Whole-genome analysis of diverse Chlamydia trachomatis strains identifies phylogenetic relationships masked by current clinical typing

Abstract

Chlamydia trachomatis is responsible for both trachoma and sexually transmitted infections, causing substantial morbidity and economic cost globally. Despite this, our knowledge of its population and evolutionary genetics is limited. Here we present a detailed phylogeny based on whole-genome sequencing of representative strains of C. trachomatis from both trachoma and lymphogranuloma venereum (LGV) biovars from temporally and geographically diverse sources. Our analysis shows that predicting phylogenetic structure using ompA, which is traditionally used to classify Chlamydia, is misleading because extensive recombination in this region masks any true relationships present. We show that in many instances, ompA is a chimera that can be exchanged in part or as a whole both within and between biovars. We also provide evidence for exchange of, and recombination within, the cryptic plasmid, which is another key diagnostic target. We used our phylogenetic framework to show how genetic exchange has manifested itself in ocular, urogenital and LGV C. trachomatis strains, including the epidemic LGV serotype L2b.

Figure 1. Maximum likelihood reconstruction of the phylogeny of C. trachomatis with recombinations removed

(a) C. trachomatis species phylogeny using the chromosomal sequences of 52 genomes after predicted recombinations have been removed using the method described in Croucher et al.. Bootstrap support for nodes on the tree are shown in Supplementary Figure 1. (b) Phylogenetic reconstruction of the C. trachomatis plasmid after predicted recombinations have been removed. Strain names are colored by serotype, see key. Scale bar represents number of SNPs. Plasmid sequences were not available for all strains in a. For comparison, trees without recombination removal are shown in Supplementary Figure 2.

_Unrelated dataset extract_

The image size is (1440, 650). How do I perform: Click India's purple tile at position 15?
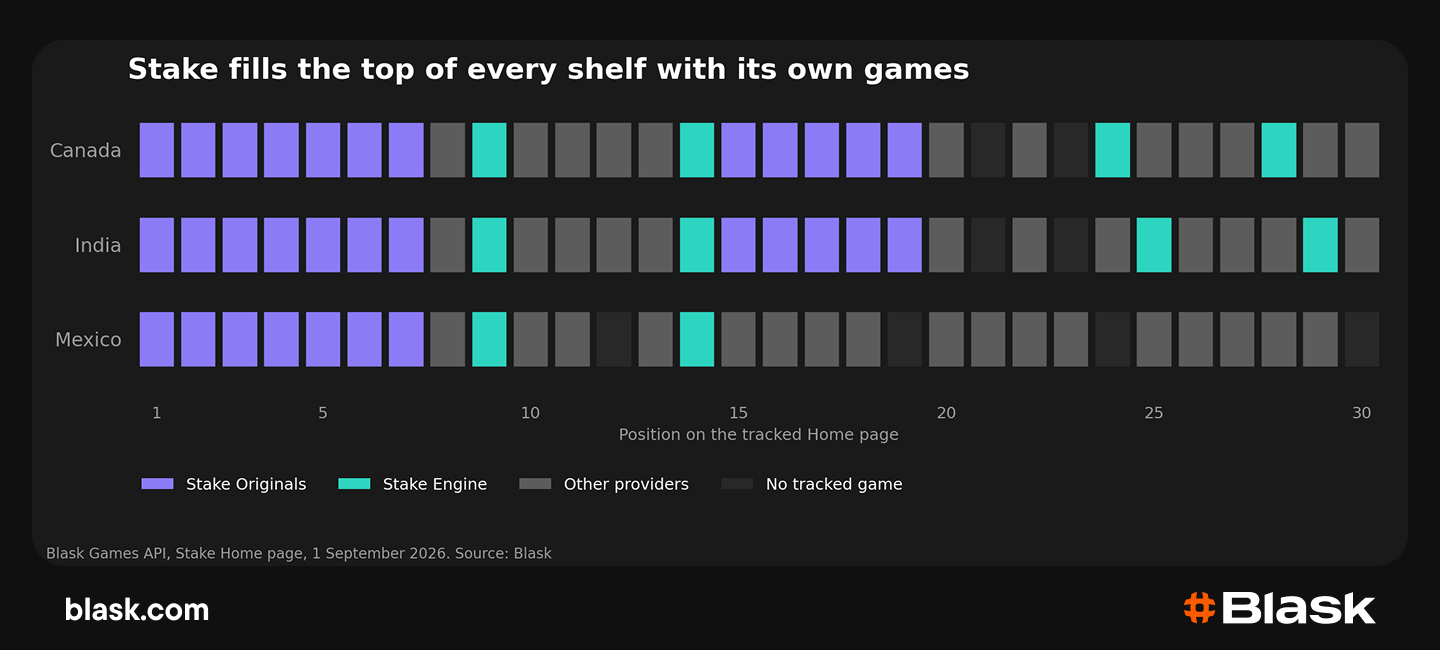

Figure 2. Reconstruction of recombination events on the species phylogeny of C. trachomatis

The top line represents the full chromosome structure of C. trachomatis based on L2/434/BU, with CDSs represented as blue boxes on the relevant coding strand. Numbers indicate position in the genome alignment, beginning at CTL0001 (L2/434/BU accession number AM884176). Each horizontal track represents the chromosome of a strain in the species phylogeny on the left. Blocks shown on the tracks represent the location of received homologous replacements, with their color corresponding to the color of the donor branch on the tree. Tree branches and taxon names are colored by phylogenetic distance, with more similar colors representing more closely related branches. Regions of interest along the genome are highlighted immediately below the recombination tracks. Below this are plots of the density of non-homoplasic SNP sites, homoplasic SNP sites and recombination events, based on a moving window analysis. Window size = 2000bp.

Figure 3. Distribution of SNPs in the ompA gene of C. trachomatis

The top line represents the structure of the ompA gene, showing the location of variable regions (VS1-4, red blocks) and cysteine residues (conserved in blue, non-conserved in orange). On the left is the species phylogeny of C. trachomatis, with strain names colored by serotype, see key. Adjacent to each strain name is a track with a background color based on the serotype of the corresponding strain. Colored vertical lines along the tracks represent bases that differ from the ancestral sequence: grey=non-homoplasic change; colored lines represent homoplasic bases: red=A, blue=T, green=C, orange=G. The pattern of lines provide a barcode of ompA similarity between strains.